> READING TEXT
4. COMPOSITION OF THE ARBITRAL TRIBUNAL

4.1 Constitution of the arbitral tribunal

4.1.1 Pursuant to Articles 1426 and 1427 of the Code of Commerce, the parties are free to appoint the arbitrators in their arbitration agreement or provide for a mechanism for the appointment of the tribunal, either directly or by reference to arbitral or procedural rules. If the parties fail to agree on the number of arbitrators, the Code of Commerce provides that a single arbitrator will be appointed. 6 Code of Commerce, art 1426.

4.1.2 Where the arbitration agreement requires three arbitrators to be appointed but does not specify the appointment procedure, each party will appoint one arbitrator and the two party-appointed arbitrators will appoint the third. If a party fails to appoint an arbitrator within 30 days of receiving notice from the counterparty requiring it to appoint an arbitrator, or if the two party-appointed arbitrators do not agree on the appointment of the third arbitrator within 30 days of their appointment, either party may request a court to appoint the third arbitrator.

> ENTRIES SUPPLIED
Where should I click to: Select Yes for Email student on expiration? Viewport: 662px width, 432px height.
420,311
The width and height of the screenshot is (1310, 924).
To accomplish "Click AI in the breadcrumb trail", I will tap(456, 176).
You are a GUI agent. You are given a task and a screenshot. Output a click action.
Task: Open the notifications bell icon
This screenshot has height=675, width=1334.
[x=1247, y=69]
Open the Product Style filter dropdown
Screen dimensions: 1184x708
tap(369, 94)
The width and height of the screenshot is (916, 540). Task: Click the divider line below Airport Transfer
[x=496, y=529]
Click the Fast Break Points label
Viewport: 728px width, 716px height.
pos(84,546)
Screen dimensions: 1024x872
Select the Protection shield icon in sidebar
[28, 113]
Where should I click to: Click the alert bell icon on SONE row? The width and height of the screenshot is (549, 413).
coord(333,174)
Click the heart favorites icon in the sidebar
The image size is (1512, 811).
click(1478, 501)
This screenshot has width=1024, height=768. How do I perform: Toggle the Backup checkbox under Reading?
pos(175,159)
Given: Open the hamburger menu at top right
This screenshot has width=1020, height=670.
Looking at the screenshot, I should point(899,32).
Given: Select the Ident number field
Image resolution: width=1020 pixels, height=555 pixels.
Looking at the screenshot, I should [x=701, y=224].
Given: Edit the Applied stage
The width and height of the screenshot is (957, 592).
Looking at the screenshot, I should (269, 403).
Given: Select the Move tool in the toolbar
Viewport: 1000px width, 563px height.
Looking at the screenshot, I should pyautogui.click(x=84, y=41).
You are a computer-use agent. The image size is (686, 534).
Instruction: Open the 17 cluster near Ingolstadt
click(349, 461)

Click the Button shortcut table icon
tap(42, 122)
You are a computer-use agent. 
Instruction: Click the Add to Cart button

> REQUEST 1
In the text on arbitral tribunal composition, condense the paragraph that begins "Where the arbitration agreement requires three arbitrators" into a short list that keeps its main facts.
> REQUEST 2
Copy the passage from the text on arbitral tribunal composition, starting with "4.1 Constitution of" and going on through "Commerce, art 1426.".

> FINAL RESULT 1
- If an arbitration agreement calls for three arbitrators but sets no appointment procedure, each party appoints one arbitrator.
- The two party-appointed arbitrators then appoint the third.
- Either party may ask a court to appoint the third arbitrator if a party fails to appoint its arbitrator within 30 days of the counterparty's notice.
- Either party may also ask the court if the two party-appointed arbitrators do not agree on the third within 30 days of their appointment.

> FINAL RESULT 2
4.1 Constitution of the arbitral tribunal

4.1.1 Pursuant to Articles 1426 and 1427 of the Code of Commerce, the parties are free to appoint the arbitrators in their arbitration agreement or provide for a mechanism for the appointment of the tribunal, either directly or by reference to arbitral or procedural rules. If the parties fail to agree on the number of arbitrators, the Code of Commerce provides that a single arbitrator will be appointed. 6 Code of Commerce, art 1426.